*** Provided material Section Begins ***

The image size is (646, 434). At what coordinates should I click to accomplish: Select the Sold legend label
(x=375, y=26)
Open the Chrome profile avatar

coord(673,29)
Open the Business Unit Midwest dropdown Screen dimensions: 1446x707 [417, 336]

*** Provided material Section Ends ***
*** Provided material Section Begins ***

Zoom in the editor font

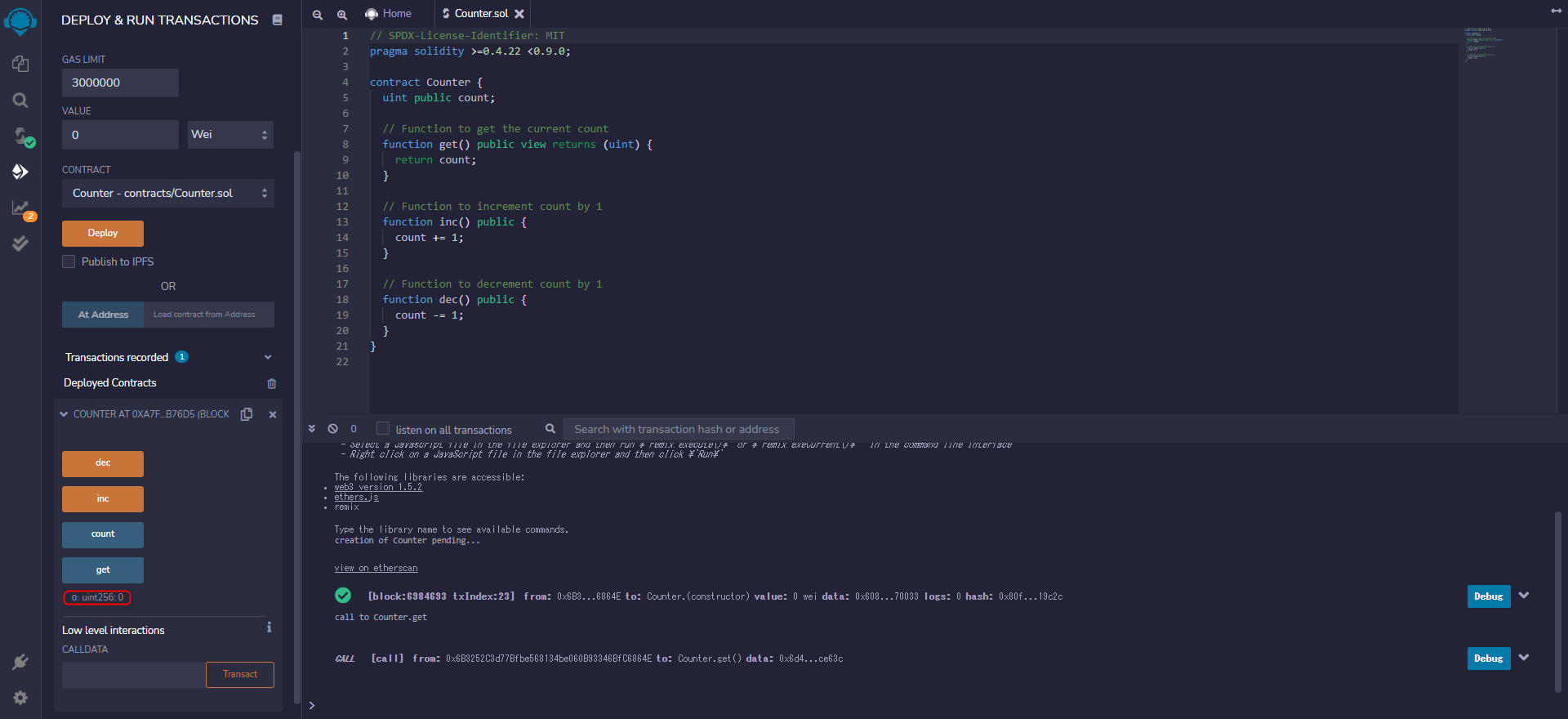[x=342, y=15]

*** Provided material Section Ends ***
*** Provided material Section Begins ***

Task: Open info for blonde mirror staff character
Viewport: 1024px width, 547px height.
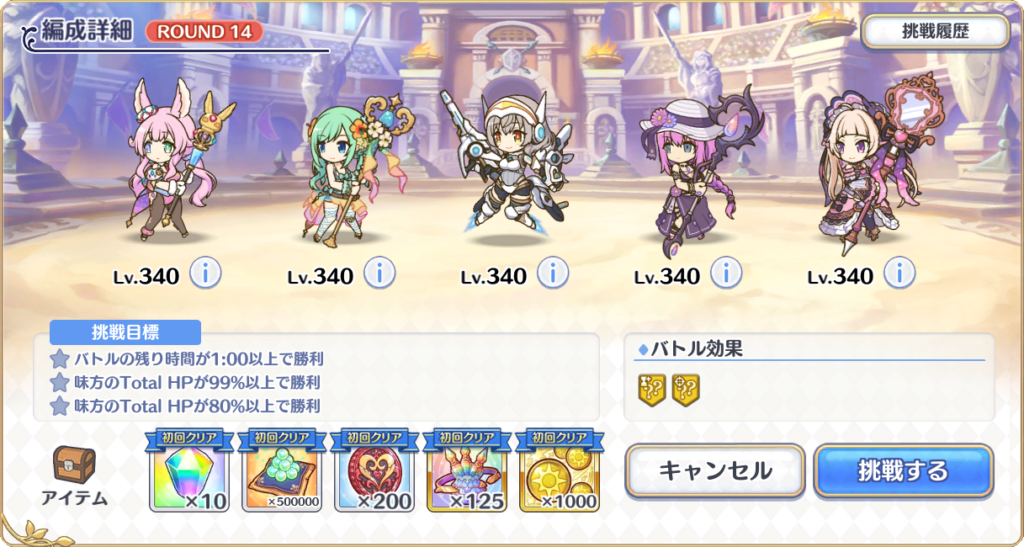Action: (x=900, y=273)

*** Provided material Section Ends ***

Problem description
Within the listing above, the range opens at the line with "The image size" and closes at the line with "Open the Business". Reproduce exactly the lines of that range, including both ends.

Reply to the task
The image size is (646, 434). At what coordinates should I click to accomplish: Select the Sold legend label
(x=375, y=26)
Open the Chrome profile avatar

coord(673,29)
Open the Business Unit Midwest dropdown Screen dimensions: 1446x707 [417, 336]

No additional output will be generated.